--- Start Recorded information ---
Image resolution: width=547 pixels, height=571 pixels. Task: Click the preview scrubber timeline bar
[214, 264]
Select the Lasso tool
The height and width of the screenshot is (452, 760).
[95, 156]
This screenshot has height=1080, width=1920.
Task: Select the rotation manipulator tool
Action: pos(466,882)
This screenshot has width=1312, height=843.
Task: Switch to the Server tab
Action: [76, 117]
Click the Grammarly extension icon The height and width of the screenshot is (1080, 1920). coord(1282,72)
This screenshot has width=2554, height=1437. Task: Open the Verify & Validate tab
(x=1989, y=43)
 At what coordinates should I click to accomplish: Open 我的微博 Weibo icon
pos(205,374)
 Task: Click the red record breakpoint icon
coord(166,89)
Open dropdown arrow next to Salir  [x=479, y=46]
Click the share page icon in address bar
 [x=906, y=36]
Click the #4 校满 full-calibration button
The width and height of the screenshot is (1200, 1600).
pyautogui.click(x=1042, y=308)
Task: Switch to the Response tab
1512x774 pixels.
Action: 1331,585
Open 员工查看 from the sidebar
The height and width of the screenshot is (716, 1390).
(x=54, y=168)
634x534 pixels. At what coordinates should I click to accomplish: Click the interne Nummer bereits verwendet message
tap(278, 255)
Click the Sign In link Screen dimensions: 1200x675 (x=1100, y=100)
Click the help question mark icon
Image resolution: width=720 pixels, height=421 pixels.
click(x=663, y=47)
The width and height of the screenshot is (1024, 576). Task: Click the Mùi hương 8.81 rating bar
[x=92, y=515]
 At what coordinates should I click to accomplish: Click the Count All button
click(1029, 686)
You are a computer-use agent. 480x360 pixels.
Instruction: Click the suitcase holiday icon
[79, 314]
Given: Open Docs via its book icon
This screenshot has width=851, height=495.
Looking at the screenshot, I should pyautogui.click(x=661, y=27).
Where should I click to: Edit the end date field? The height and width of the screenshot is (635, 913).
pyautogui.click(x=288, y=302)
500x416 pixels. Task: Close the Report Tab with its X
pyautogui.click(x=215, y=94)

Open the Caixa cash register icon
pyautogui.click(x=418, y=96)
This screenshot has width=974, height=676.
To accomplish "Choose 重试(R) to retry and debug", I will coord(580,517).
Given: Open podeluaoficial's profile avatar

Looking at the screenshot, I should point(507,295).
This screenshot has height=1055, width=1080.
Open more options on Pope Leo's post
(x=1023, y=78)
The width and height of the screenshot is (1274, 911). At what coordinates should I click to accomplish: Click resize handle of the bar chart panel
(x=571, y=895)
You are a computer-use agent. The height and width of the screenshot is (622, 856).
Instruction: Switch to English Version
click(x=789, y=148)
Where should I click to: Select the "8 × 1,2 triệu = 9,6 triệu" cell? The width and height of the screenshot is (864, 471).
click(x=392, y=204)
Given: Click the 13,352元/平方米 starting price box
--- End Recorded information ---
Put the lines above into a JSON list of strings, with one string per line and blank lines omitted.

[
  "Image resolution: width=547 pixels, height=571 pixels. Task: Click the preview scrubber timeline bar",
  "[214, 264]",
  "Select the Lasso tool",
  "The height and width of the screenshot is (452, 760).",
  "[95, 156]",
  "This screenshot has height=1080, width=1920.",
  "Task: Select the rotation manipulator tool",
  "Action: pos(466,882)",
  "This screenshot has width=1312, height=843.",
  "Task: Switch to the Server tab",
  "Action: [76, 117]",
  "Click the Grammarly extension icon The height and width of the screenshot is (1080, 1920). coord(1282,72)",
  "This screenshot has width=2554, height=1437. Task: Open the Verify & Validate tab",
  "(x=1989, y=43)",
  " At what coordinates should I click to accomplish: Open 我的微博 Weibo icon",
  "pos(205,374)",
  " Task: Click the red record breakpoint icon",
  "coord(166,89)",
  "Open dropdown arrow next to Salir  [x=479, y=46]",
  "Click the share page icon in address bar",
  " [x=906, y=36]",
  "Click the #4 校满 full-calibration button",
  "The width and height of the screenshot is (1200, 1600).",
  "pyautogui.click(x=1042, y=308)",
  "Task: Switch to the Response tab",
  "1512x774 pixels.",
  "Action: 1331,585",
  "Open 员工查看 from the sidebar",
  "The height and width of the screenshot is (716, 1390).",
  "(x=54, y=168)",
  "634x534 pixels. At what coordinates should I click to accomplish: Click the interne Nummer bereits verwendet message",
  "tap(278, 255)",
  "Click the Sign In link Screen dimensions: 1200x675 (x=1100, y=100)",
  "Click the help question mark icon",
  "Image resolution: width=720 pixels, height=421 pixels.",
  "click(x=663, y=47)",
  "The width and height of the screenshot is (1024, 576). Task: Click the Mùi hương 8.81 rating bar",
  "[x=92, y=515]",
  " At what coordinates should I click to accomplish: Click the Count All button",
  "click(1029, 686)",
  "You are a computer-use agent. 480x360 pixels.",
  "Instruction: Click the suitcase holiday icon",
  "[79, 314]",
  "Given: Open Docs via its book icon",
  "This screenshot has width=851, height=495.",
  "Looking at the screenshot, I should pyautogui.click(x=661, y=27).",
  "Where should I click to: Edit the end date field? The height and width of the screenshot is (635, 913).",
  "pyautogui.click(x=288, y=302)",
  "500x416 pixels. Task: Close the Report Tab with its X",
  "pyautogui.click(x=215, y=94)",
  "Open the Caixa cash register icon",
  "pyautogui.click(x=418, y=96)",
  "This screenshot has width=974, height=676.",
  "To accomplish \"Choose 重试(R) to retry and debug\", I will coord(580,517).",
  "Given: Open podeluaoficial's profile avatar",
  "Looking at the screenshot, I should point(507,295).",
  "This screenshot has height=1055, width=1080.",
  "Open more options on Pope Leo's post",
  "(x=1023, y=78)",
  "The width and height of the screenshot is (1274, 911). At what coordinates should I click to accomplish: Click resize handle of the bar chart panel",
  "(x=571, y=895)",
  "You are a computer-use agent. The height and width of the screenshot is (622, 856).",
  "Instruction: Switch to English Version",
  "click(x=789, y=148)",
  "Where should I click to: Select the \"8 × 1,2 triệu = 9,6 triệu\" cell? The width and height of the screenshot is (864, 471).",
  "click(x=392, y=204)",
  "Given: Click the 13,352元/平方米 starting price box"
]